Par exemple, la charte du passager, qui s’applique aux transports par voie ferrée, fixe des objectifs en termes de ponctualité et de fiabilité à British Rail. « Pour les services Intercity, la ponctualité implique qu’il ne peut y avoir plus de 10 % des trains qui aient plus de 10 minutes de retard. La fiabilité signifie que 99 % des trains annoncés doivent circuler ». Et en cas de non-satisfaction, British Rail s’engage à indemniser les passagers. « Si, par exemple, la ponctualité est inférieure aux objectifs de plus de 3 % (ou la fiabilité de plus de 1 %), les détenteurs d’abonnements annuels auront droit à une réduction de 5 %. Si aucun des objectifs n’est atteint, ils bénéficieront d’une réduction de 10 %. Par ailleurs, tous les passagers pourront prétendre à un bon équivalent à une réduction de 20 % pour un retard supérieur à une heure. Si un passager décide de changer sa date de départ à cause d’un retard ou d’un service annulé, il peut demander un remboursement immédiat. On ne néglige pas non plus le service-clientèle, puisque le temps d’attente maximal aux guichets est désormais de 5 minutes aux heures de pointe, et de 3 minutes aux heures creuses ».

Vous l’avez compris, il ne s’agit pas, avec les chartes, de faire des promesses ambitieuses mais vides de substance. « L’enjeu, dit Madsen Pirie, consiste à fixer des objectifs spécifiques et détaillés qui sont réalisables, et d’assurer une indemnisation si les engagements ne sont pas respectés. »

La Charte du citoyen ne se substitue pas aux privatisations, ni à la concurrence. Mais elle peut être une première étape. Une privatisation serait sans doute plus facile à réaliser dans un service régi par une charte et qui se comporte déjà, sur certains plans, comme une entreprise privée.

Avec la Charte du citoyen, le secteur public est contraint de s’adapter aux demandes des citoyens.

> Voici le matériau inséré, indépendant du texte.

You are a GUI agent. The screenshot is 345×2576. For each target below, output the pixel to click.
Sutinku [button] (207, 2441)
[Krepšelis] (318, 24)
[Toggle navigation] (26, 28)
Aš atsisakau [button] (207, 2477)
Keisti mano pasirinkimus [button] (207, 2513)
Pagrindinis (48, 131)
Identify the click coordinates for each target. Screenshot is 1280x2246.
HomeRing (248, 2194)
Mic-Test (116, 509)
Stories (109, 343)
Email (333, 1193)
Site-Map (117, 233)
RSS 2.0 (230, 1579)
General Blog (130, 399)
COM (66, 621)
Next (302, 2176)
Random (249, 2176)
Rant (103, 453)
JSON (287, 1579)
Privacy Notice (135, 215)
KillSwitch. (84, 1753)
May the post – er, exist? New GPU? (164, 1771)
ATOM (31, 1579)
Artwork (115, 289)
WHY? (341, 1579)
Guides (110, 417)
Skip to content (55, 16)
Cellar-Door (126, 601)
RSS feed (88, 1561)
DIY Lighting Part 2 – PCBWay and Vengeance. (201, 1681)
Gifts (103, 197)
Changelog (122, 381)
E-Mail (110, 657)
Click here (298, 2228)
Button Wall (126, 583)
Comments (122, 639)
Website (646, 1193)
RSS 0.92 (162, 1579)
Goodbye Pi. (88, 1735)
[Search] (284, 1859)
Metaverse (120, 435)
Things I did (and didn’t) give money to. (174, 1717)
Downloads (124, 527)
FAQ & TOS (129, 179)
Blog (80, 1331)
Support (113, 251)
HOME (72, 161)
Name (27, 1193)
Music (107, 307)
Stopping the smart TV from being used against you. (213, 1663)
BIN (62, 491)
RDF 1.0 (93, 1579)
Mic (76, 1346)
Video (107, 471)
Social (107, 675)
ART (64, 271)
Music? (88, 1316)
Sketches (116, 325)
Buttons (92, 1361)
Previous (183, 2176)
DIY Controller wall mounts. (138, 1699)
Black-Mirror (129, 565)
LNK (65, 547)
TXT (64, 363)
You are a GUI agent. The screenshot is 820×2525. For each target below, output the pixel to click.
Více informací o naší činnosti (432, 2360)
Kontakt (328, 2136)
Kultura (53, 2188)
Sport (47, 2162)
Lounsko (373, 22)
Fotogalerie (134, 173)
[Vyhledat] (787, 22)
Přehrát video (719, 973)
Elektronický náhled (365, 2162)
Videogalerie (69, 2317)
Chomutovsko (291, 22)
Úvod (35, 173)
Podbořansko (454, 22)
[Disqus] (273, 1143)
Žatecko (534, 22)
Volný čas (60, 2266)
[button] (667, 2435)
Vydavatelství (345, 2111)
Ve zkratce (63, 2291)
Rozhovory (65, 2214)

Et ne négligeons pas le fait que la Charte du citoyen peut aussi encourager les fonctionnaires, souvent démotivés et prisonniers d’un système qui ne les incite pas à travailler.

Les trois piliers de la « révolution conservatrice » britannique se tiennent. Il s’agit d’opérer un véritable changement culturel : faire en sorte que les citoyens britanniques ne soient plus considérés uniquement comme des contribuables, mais d’abord comme des consommateurs de services publics, des clients.

L’objectif des gouvernements conservateurs était bien de transformer le Royaume-Uni : en faire une société gouvernée par le bas, et non plus d’en haut.

Pour cela, la théorie des choix publics a été d’un grand secours. En effet, pour Madsen Pirie, « un grand nombre de réformes politiques sensées échouent parce qu’elles sont considérées comme une menace par les groupes de pression suffisamment puissants pour bloquer leur application. On accuse alors souvent de faiblesse les gouvernements qui ne parviennent pas à faire aboutir leurs politiques, alors qu’il serait plus juste de dire que les méthodes employées ne sont pas les bonnes. Si tous ont intérêt à s’unir pour accroître le poids de l’État, la seule volonté politique ne suffit pas pour les combattre. La théorie des choix publics a donc le mérite de tenir compte de ces contraintes et de formuler des réponses aux questions que se posent les dirigeants politiques résolus à neutraliser les forces bureaucratiques ». Cela ne vous rappelle-t-il pas des situations passées ou présentes ?

L’opposition a deux ans pour travailler, se donner des objectifs, inventer une méthode propre à la France, préparer des argumentaires. Elle a même le temps de rédiger des projets de loi qui pourraient être tout prêts quand l’alternance viendra. Sinon, la réforme de l’État n’est pas pour demain. Ni pour 2017.